Embodied Politic brings together eight figurative artists who depict diverse bodies, partaking in a larger impetus to broaden representation within the art historical canon. Body politic, an ancient metaphor likening society to the human body, was used by autocratic governments to insist on social hierarchies: the body functions best when all parts perform assigned roles. Fighting against this antiquated notion through manifold modes of representation, Mequitta Ahuja, Mike Cloud, Natalie Frank, Arnold J. Kemp, Deana Lawson, Ebony G. Patterson, Athi-Patra Ruga, and Nicola Tyson portray our complex, rich nation.
Mequitta Ahuja performs as both maker and model in her classically grounded paintings. As a female artist of color, Mequitta Ahuja employs her own body to shift the male-centric narrative of historical painting and to create space for broader expectations in figuration. Mike Cloud, Natalie Frank, and Nicola Tyson work in an amorphous field oscillating between abstraction and figuration. The painters’ ambiguous forms refuse a clear narrative and invite viewers’ participation in defining the body. Working intuitively and taking possession of the Gaze, Nicola Tyson creates surreal, “psycho-figuration’’ compositions that resist a prescribed gender. Natalie Frank layers gouache and pastel in jewel-like tones to create a kaleidoscope of female sexuality in her Strangler series. Mike Cloud’s gestural paintings may seem purely abstract but function as a body, stretched on shaped canvases positioned directly on the ground. Multi-disciplinary artist Arnold J. Kemp creates space for viewers to envision diverse bodies through omission. His reverently crafted leather shoes sit on a low metal plinth, a sculptural void for an archetypal male figure.

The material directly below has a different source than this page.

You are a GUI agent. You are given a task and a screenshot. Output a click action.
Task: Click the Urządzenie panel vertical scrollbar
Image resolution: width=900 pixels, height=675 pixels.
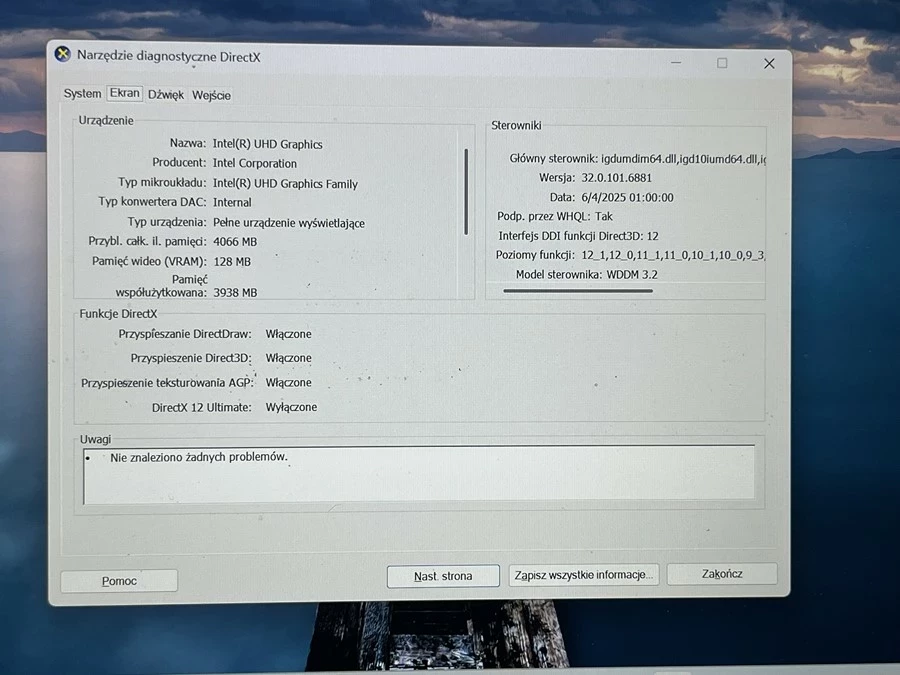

For Jamaican artist Ebony G. Patterson and South African artist Athi-Patra Ruga, textile tactility, baroque decoration, and performance are the means through which to explore identity. An embellished portrait of an androgynous male from Jamaica’s dancehall culture, Ebony G. Patterson’s Gangstas for Life series is delicate in rendering yet confrontational in its size and ornamentation. Similar complexity between decoration and intricate detailing in Athi-Patra Ruga’s tapestries draws the viewer to explore Ruga’s Azania, a utopian space the artist invented to combat the trauma of South Africa’s colonial history. Rich materiality and color are also important in Deana Lawson’s carefully-staged, highly detailed photographs depicting family, relationships, and love in contemporary black communities across the African Diaspora. In this group exhibition, multiple approaches to figuration embody artists’ yearning for diverse representation, aptly summarized by Deana Lawson’s words: “with a history of certain voices not being included in the history of art, I think it is time to claim that space, to have bodies who might not have been celebrated within the institution.”